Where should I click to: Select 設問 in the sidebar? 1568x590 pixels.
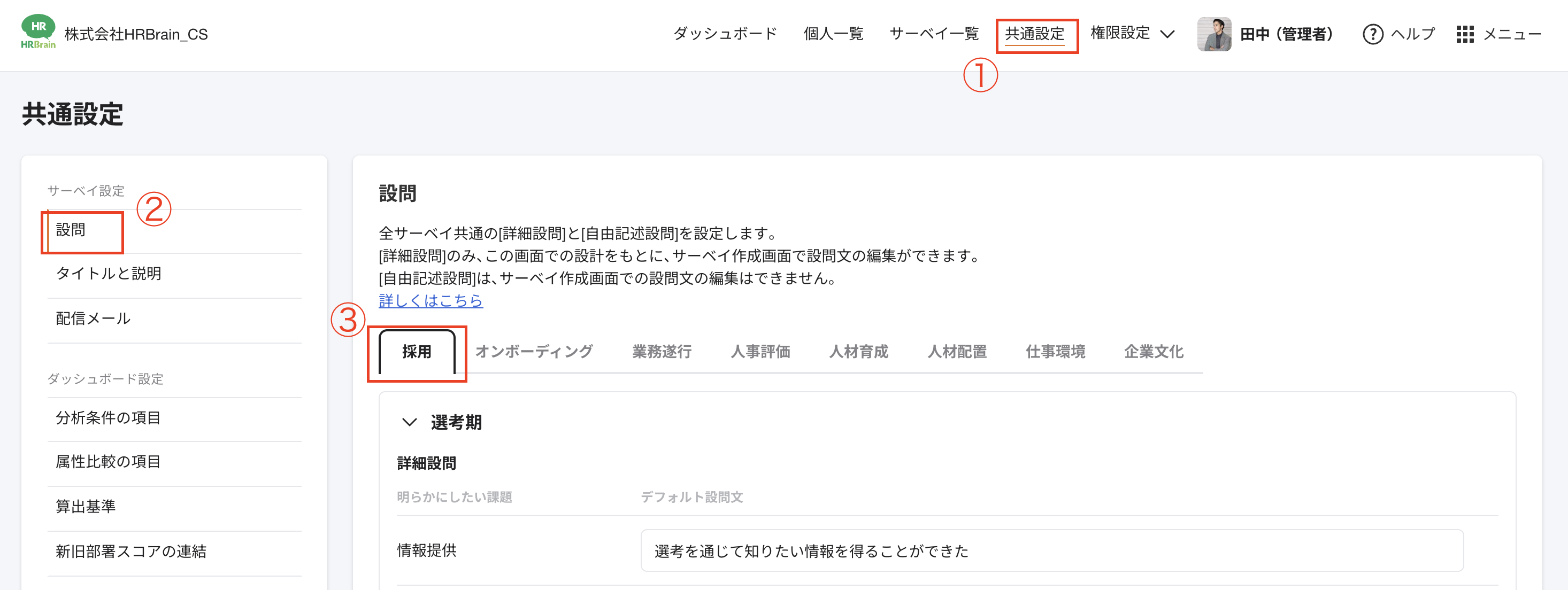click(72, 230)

┄┄┄┄┄┄┄┄┄┄┄┄┄┄┄┄┄┄┄┄

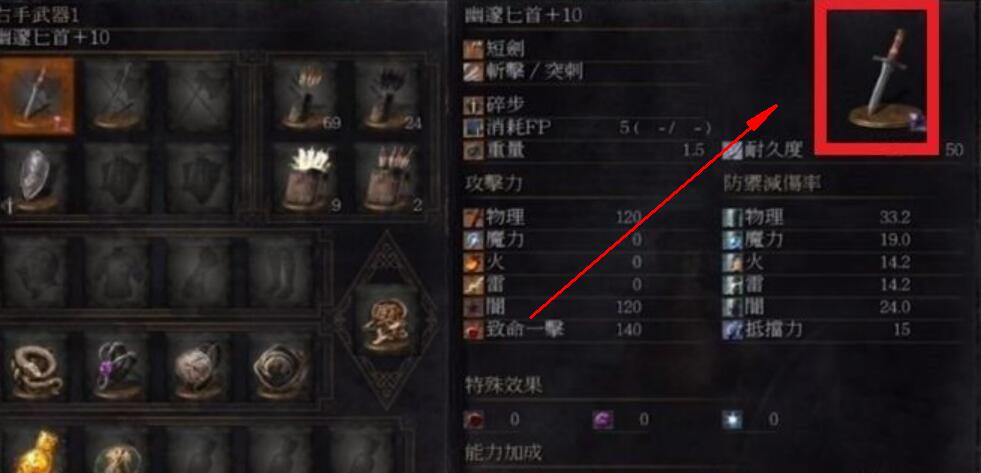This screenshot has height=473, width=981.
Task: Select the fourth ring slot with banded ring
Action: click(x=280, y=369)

┄┄┄┄┄┄┄┄┄┄┄┄┄┄┄┄┄┄┄┄

### GIVEN INSTRUCTION
Put the lines of the records that run from the one containing "This screenshot has height=473, width=981." through the one containing "Action: click(x=280, y=369)" into a Markdown table with columns Row and Line, numbering each row and skipping blank lines. Leave the pictures out of the table.

### SOLUTION FOR THIS PROBLEM
| Row | Line |
|---|---|
| 1 | This screenshot has height=473, width=981. |
| 2 | Task: Select the fourth ring slot with banded ring |
| 3 | Action: click(x=280, y=369) |